E2800. Improving Interreader Agreement of MRI-Based Initial Rectal Cancer N-Staging
  1. Angelina Lo; University of California-Irvine School of Medicine
  2. Katherine Wei; University of California-Irvine Medical Center
  3. James Shi; University of California-Irvine Medical Center
  4. Rony Kampalath; University of California-Irvine Medical Center
  5. Roozbeh Houshyar; University of California-Irvine Medical Center
  6. Mohammad Helmy; University of California-Irvine Medical Center
  7. Sonia Lee; University of California-Irvine Medical Center
For rectal cancer lymph node(N) staging, recent studies have shown lymph node border characteristics and signal characteristics are an important predictor of involvement. However, judgment on lymph node signal heterogeneity, irregular borders, or roundness can be subjective. We used multiple educational interventions and studied their effect on improving interreader agreement.

Materials and Methods:
Six abdominal imaging faculty, one fellow, two residents, and three medical students in an NCI-designated cancer center with NAPRC accreditation were included. Subjects reviewed 4 surveys, and each survey contained a set of 25 lymph node images from initial staging rectal cancer protocol MRI scans. Assessment was recorded in REDCAP survey format. The first survey included 25 MRI images of single lymph nodes denoted with short axis. Readers were asked to determine if the lymph node is suspicious (N+) or not suspicious(N-) and report their confidence level. This first survey provided baseline assessment before any guidance. The second survey included the text description of Dutch criteria alongside each MRI lymph node image and asked for N+/N- and confidence level. The third survey asked radiologists to assess individual malignant morphologic characteristics of each lymph node, in addition to N+ or N- and confidence level. The fourth survey had participants review examples of malignant and benign morphologic characteristics before and in-between the cases, and then assess N+/N- and individual morphologic characteristics. Interreader agreement was assessed using Fleiss Kappa, and level of confidence was assessed by averaging score ranging -1, no confidence, 0 somewhat confident, and 1, very confident.

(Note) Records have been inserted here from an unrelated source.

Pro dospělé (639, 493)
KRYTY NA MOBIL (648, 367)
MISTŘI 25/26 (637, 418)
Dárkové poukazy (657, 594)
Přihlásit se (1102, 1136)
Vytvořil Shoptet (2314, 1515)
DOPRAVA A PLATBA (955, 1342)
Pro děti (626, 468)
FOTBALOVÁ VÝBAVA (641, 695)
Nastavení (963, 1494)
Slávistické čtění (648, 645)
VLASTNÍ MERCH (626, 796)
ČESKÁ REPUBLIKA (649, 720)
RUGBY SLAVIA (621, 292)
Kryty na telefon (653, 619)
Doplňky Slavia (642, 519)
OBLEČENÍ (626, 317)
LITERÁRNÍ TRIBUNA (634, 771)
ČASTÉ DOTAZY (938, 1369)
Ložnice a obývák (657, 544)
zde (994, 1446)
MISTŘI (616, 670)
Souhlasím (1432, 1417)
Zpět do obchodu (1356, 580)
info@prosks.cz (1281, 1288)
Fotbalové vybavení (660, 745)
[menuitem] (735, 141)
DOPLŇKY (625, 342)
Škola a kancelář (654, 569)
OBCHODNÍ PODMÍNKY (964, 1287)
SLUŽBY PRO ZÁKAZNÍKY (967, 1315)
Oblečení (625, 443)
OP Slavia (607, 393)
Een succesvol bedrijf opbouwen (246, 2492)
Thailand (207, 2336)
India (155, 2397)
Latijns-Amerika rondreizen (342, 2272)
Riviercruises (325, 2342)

In the baseline assessment, the interreader agreement amongst all participants (n = 12) was fair, Fleiss Kappa 0.32 (CI 0.27 - 0.37). Interreader agreement increased as the level of training increased. When only faculty, fellows and residents were included (n=9), Fleiss Kappa was 0.50 (CI 0.44 - 0.57). Assessment of faculty (n = 6) demonstrated the highest baseline agreement, Fleiss Kappa 0.57 (CI .46 - 0.68). When comparing the four surveys, the overall Fleiss Kappa increased slightly compared to baseline when description of the Dutch criteria was provided in survey 2, Fleiss Kappa 0.34 (CI 0.29 - 0.40). When participants were asked to assess individual morphological characteristics with text guide only for survey 3, the interreader reliability for N+/N- decreased to Fleiss Kappa of 0.23 (0.17 - 0.29). When examples of malignant and benign characteristics are provided in survey 4, the agreement was highest at Fleiss Kappa 0.39 (CI 0.33 - 0.44).

At baseline, the interreader agreement of initial lymph node staging rectal cancer MRI is highest among radiologists with more experience. Overall Interreader agreement was highest when imaging examples of benign and malignant characteristics were provided. Our study suggests that adding specific imaging examples to standardized templates may be helpful in achieving the highest level of interreader consistency.